**AUFGABENSTELLUNG 1**
Warum will Kretzschmar im Interview zum deutschen Handball für seine Zukunft nichts ausschließen? Antworten Sie in einem Satz.
**AUFGABENSTELLUNG 2**
Führen Sie das Interview zum deutschen Handball im Anschluss an seine letzte Frage fort.

**VORGEGEBENER TEXT**
· · ·

Wie sehen Sie denn den deutschen Handball gerade?

Kretzschmar: Sportlich sind wir aus der Talsohle raus. Da wurden einige Sachen sehr, sehr gut gemacht. Ich halte eine Menge vom Bundestrainer Dagur Sigurdsson. Mit dem Wort geht man gerne inflationär um, in diesem Fall stimmt es: Er ist ein Glücksfall für den deutschen Handball. Er hat dieser Mannschaft Leben und Struktur gegeben. Wir haben gute Talente und traditionell einen guten Nachwuchs. Und er hat den Mut, diesen Nachwuchs auch einzusetzen. Wir sind für das nächste Großereignis, die EM 2016 in Polen endlich auch mal wieder sportlich qualifiziert. Das wird eine geile Herausforderung, wieder im Konzert der Großen mitspielen zu können. Deutschland gehört da hinzu.

Sie hatten sich vor über zwei Jahren auch mal als Sportdirektor beim DHB beworben. So wurde es zumindest geschrieben…

Kretzschmar: Ich habe mich nie beworben und habe mich auch nicht selbst ins Spiel gebracht. Wenn man Schlagzeilen machen will, wird mein Name gerne benutzt. Wenn irgendwelche Posten im deutschen Handball vergeben werden, spielt mein Name immer mal gerne eine Rolle. Aber ich würde mich nie für einen solchen Posten ins Spiel bringen.

Es ist also keine Option für Sie, im deutschen Handball einzusteigen?

Kretzschmar: Mein Leben ist perfekt. Ich würde ungern dieses Leben ändern wollen. Sollte dieses Leben so wie es ist, die nächsten zehn Jahre finanzierbar sein, gibt es keinen Grund, davon abzuweichen. Na klar gibt es immer wieder Träume, Ideale und Wünsche. Meistens bin ich jemand, der aus dem Bauch heraus entscheidet. Deswegen will ich nichts ausschließen, was die Zukunft betrifft. Aber ich bin nicht auf der Suche.

Sie haben mal gesagt, Sie wollen noch mindestens ein Jahr beim DHfK bleiben. Ist das immer noch der aktuelle Stand?

· · ·

**DATENZEILEN**
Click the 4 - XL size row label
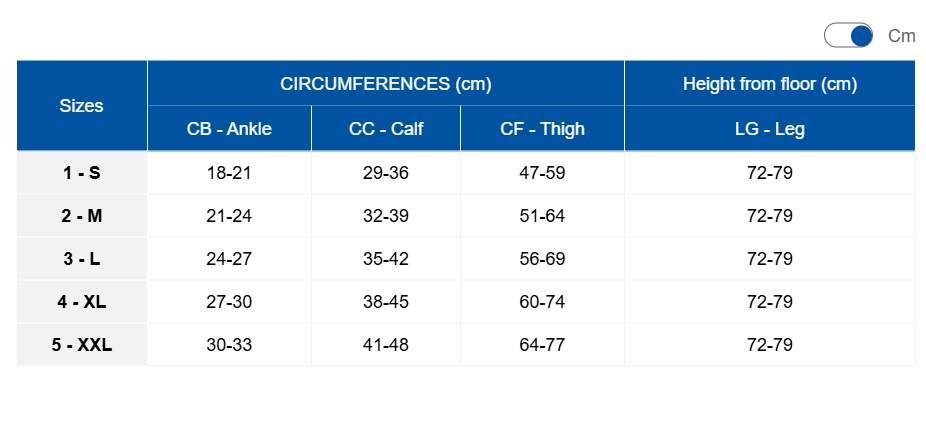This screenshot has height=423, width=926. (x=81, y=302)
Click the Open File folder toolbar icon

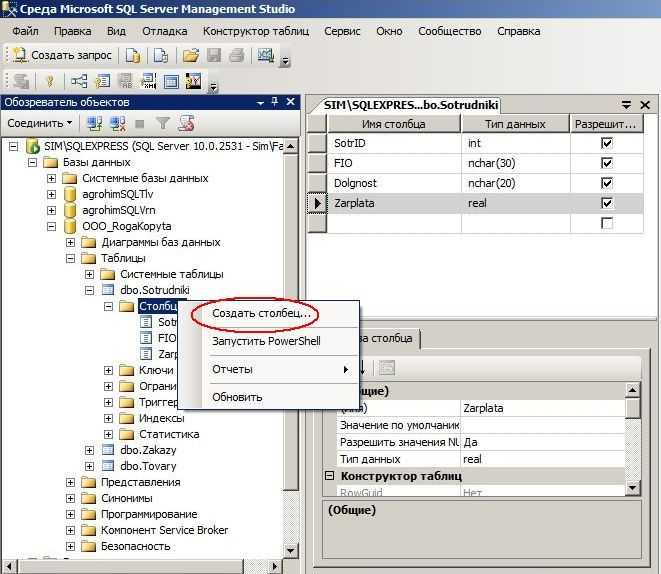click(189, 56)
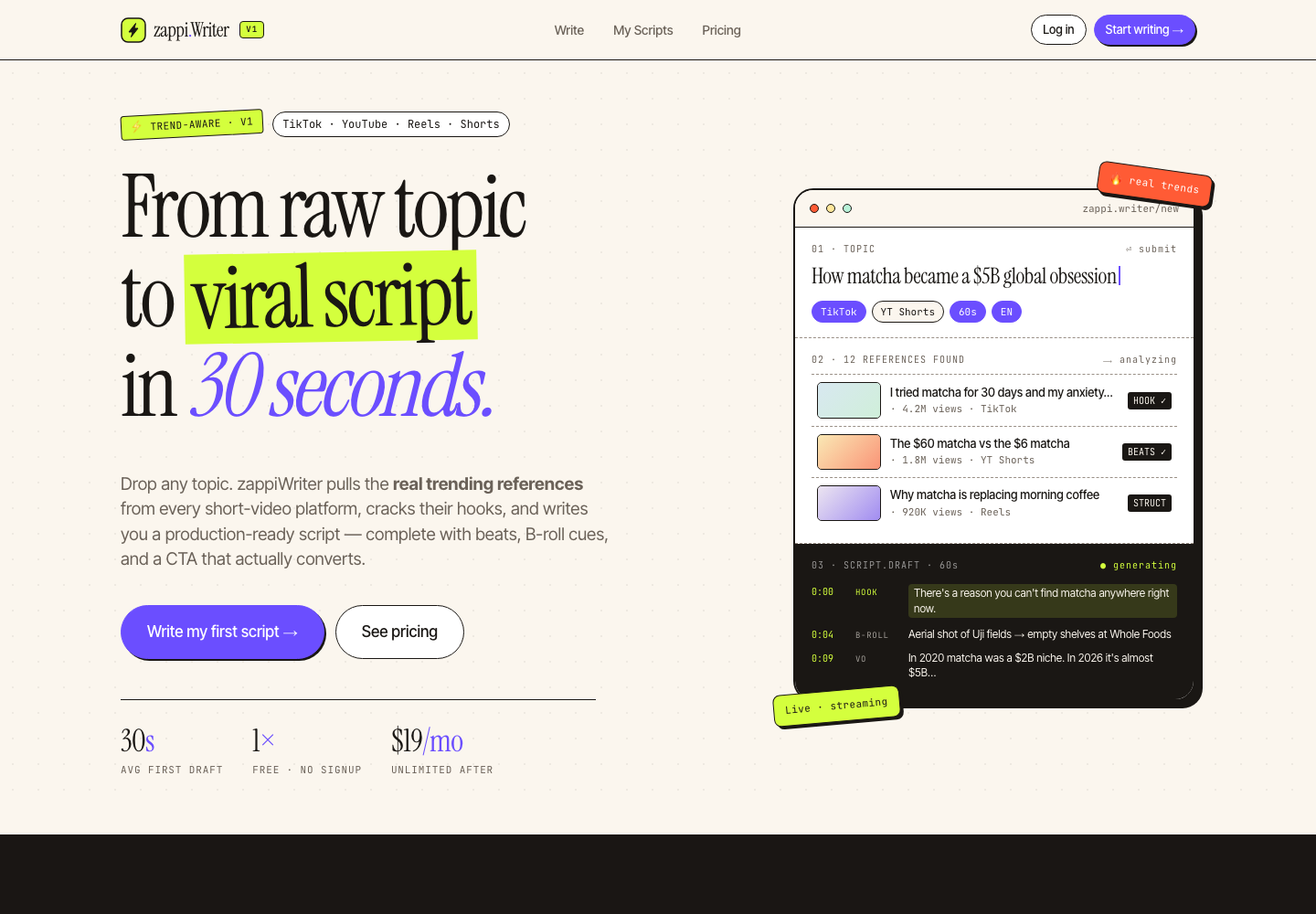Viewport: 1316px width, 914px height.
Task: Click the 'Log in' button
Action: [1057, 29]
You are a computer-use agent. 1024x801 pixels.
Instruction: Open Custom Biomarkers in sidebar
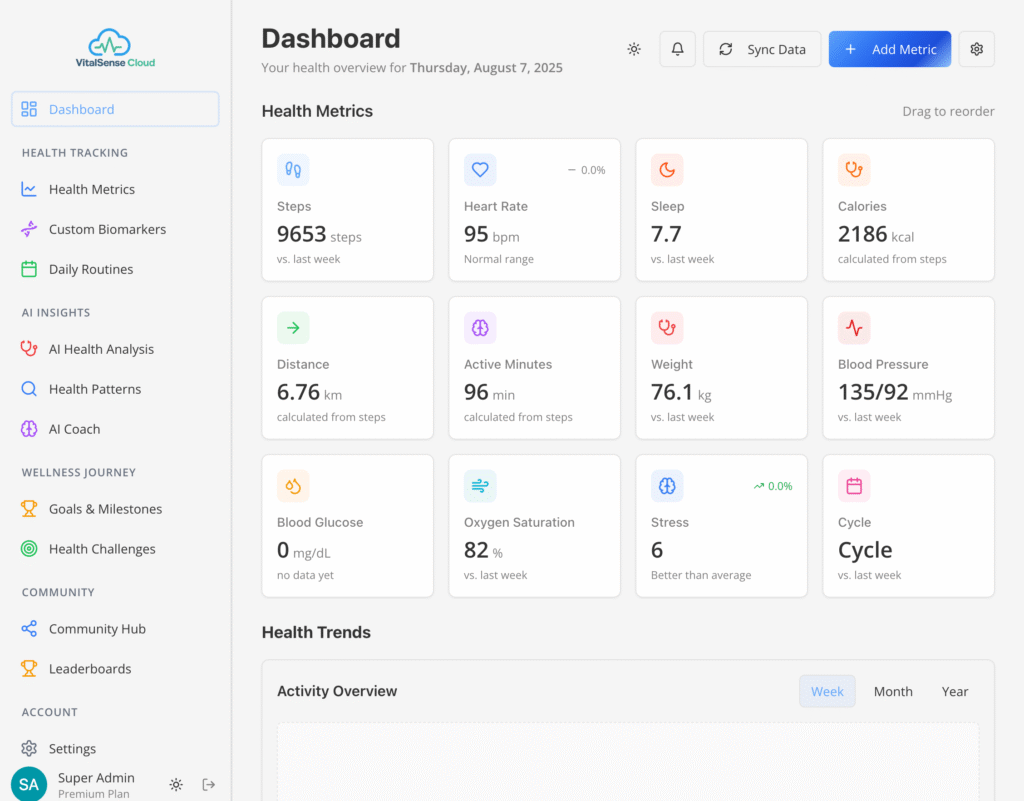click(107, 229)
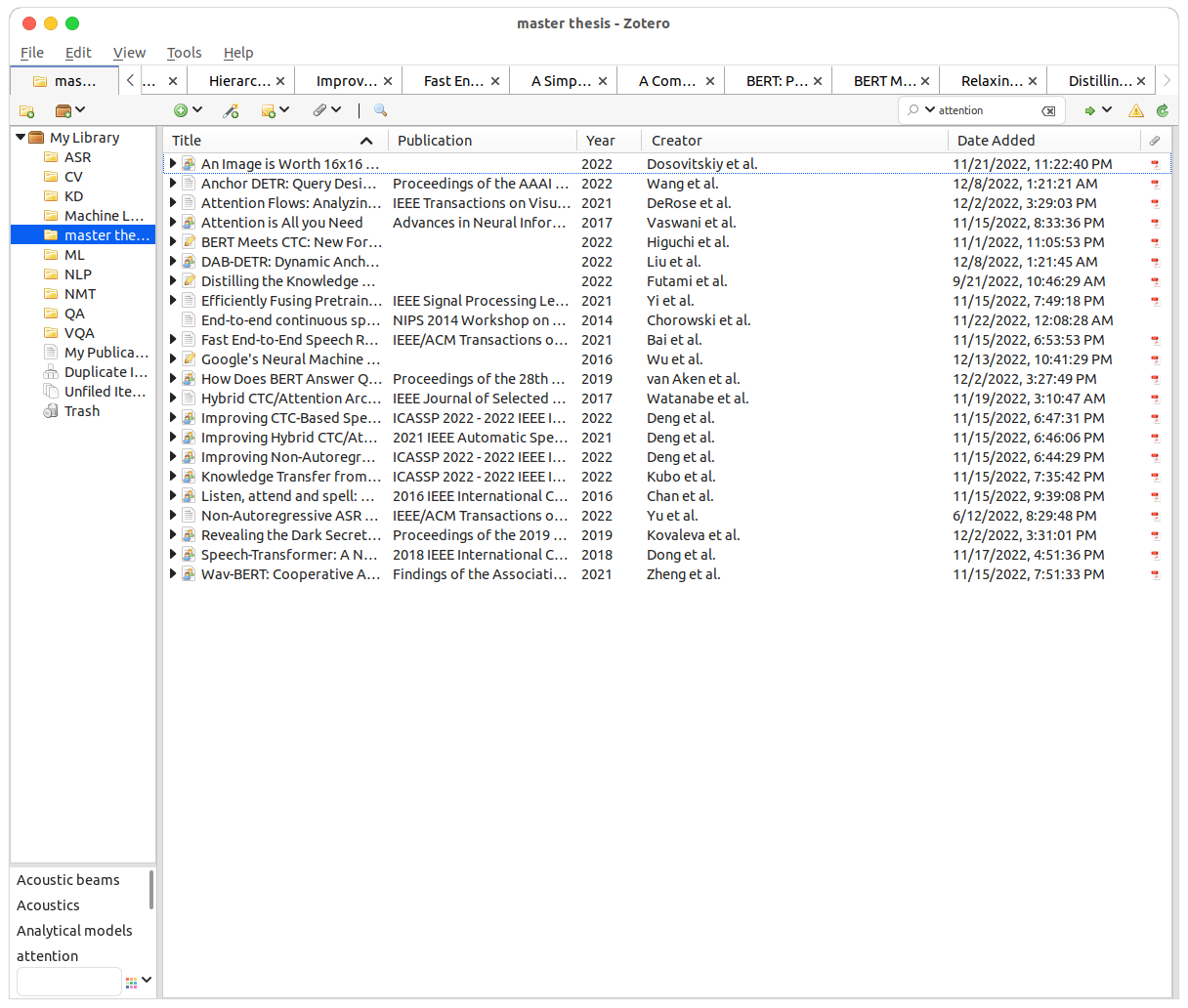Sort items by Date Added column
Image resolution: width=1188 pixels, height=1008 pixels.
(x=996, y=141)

· · ·

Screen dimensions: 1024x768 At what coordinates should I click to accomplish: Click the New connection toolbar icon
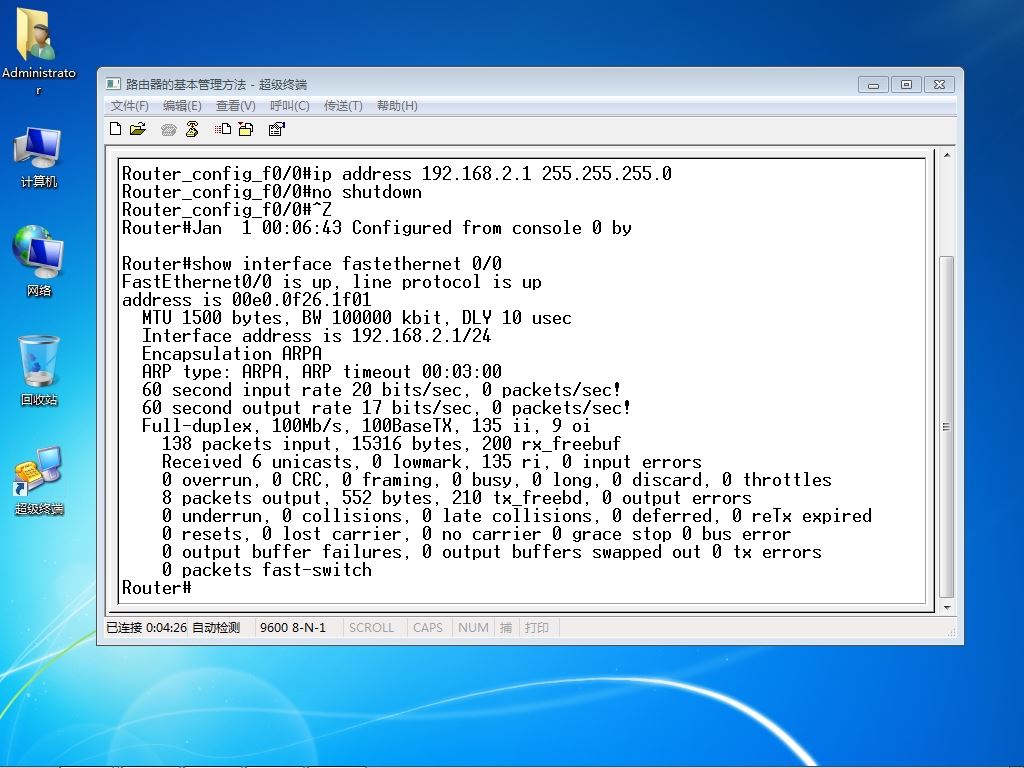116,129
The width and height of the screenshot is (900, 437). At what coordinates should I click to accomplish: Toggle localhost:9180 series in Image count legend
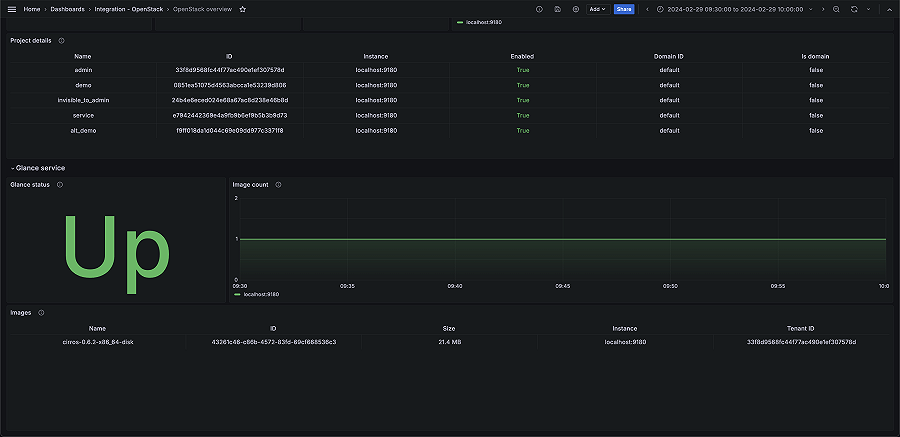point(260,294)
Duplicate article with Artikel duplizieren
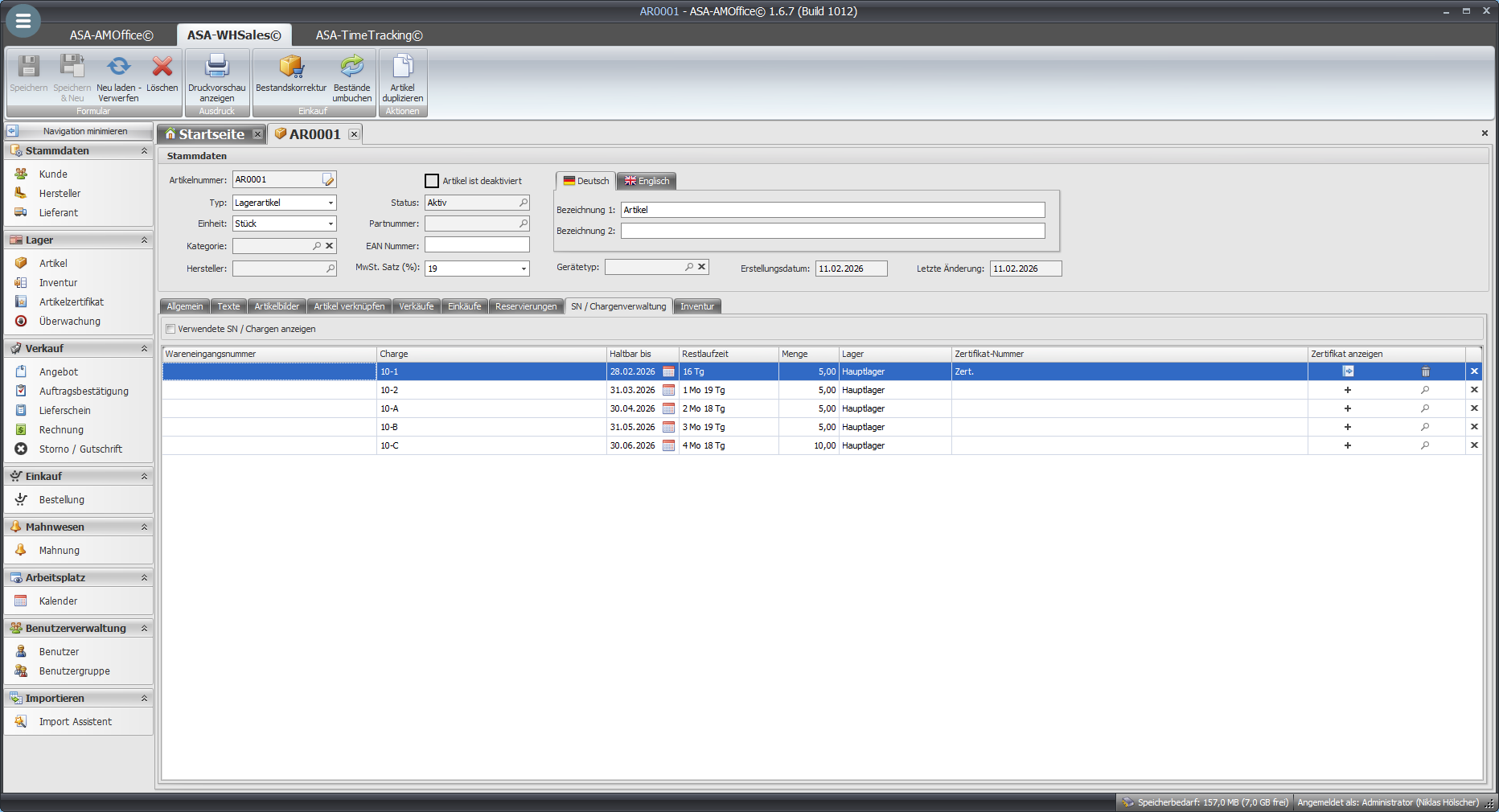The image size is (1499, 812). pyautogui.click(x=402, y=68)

· · ·

**ERWARTETE AUSGABE 1**
Er schließt nichts aus, weil er nach eigener Aussage meistens jemand ist, der aus dem Bauch heraus entscheidet.

**ERWARTETE AUSGABE 2**
Kretzschmar: Das kann ich noch nicht sagen. Wir haben jetzt die Mission beendet. Eine Mission, über die alle gelacht haben: Wir wollen in die erste Liga. Da sind wir jetzt. Deswegen ist der Druck raus. Ich bin sicher, dass das Baby irgendwann ohne mich laufen kann. Die Aufgabe ist es, den DHfK in sicheres Fahrwasser zu führen. Ich werde nicht vier oder fünf Jahre planen.

Ihre 15-jährige Tochter Lucie-Marie spielt in der B-Jugend des HC Leipzig. Wie sehen Sie das als Vater? Kann Sie irgendwann den Sprung in die erste Mannschaft schaffen?

Kretzschmar: Sie ist eine Kämpferin. Sie hat Enthusiasmus, liebt Handball über alles und ordnet fast alles unter. Ob Sie den Sprung in die erste Mannschaft oder die Nationalmannschaft schafft, ist völlig sekundär. Entscheidend ist, dass sie glücklich ist. Und das ist sie. Sie hat tolle Bedingungen beim HC Leipzig. Das ist ein Vorzeigeverein, was Frauenhandball betrifft. Wenn sie ein glücklicher Mensch ist, dann bin ich das auch. Sie soll sich ihre eigenen Ziele setzen. Aber ich finde, dass sie sehr talentiert ist. Ich versuche gleichzeitig, so viel Druck wie möglich wegzunehmen. Dass sie behütet aufwachsen kann. Zu viel Druck kann ein Kind auch kaputt machen.

(mz)

Stefan Kretzschmar gibt Autogramme.
Stefan Kretzschmar gibt Autogramme.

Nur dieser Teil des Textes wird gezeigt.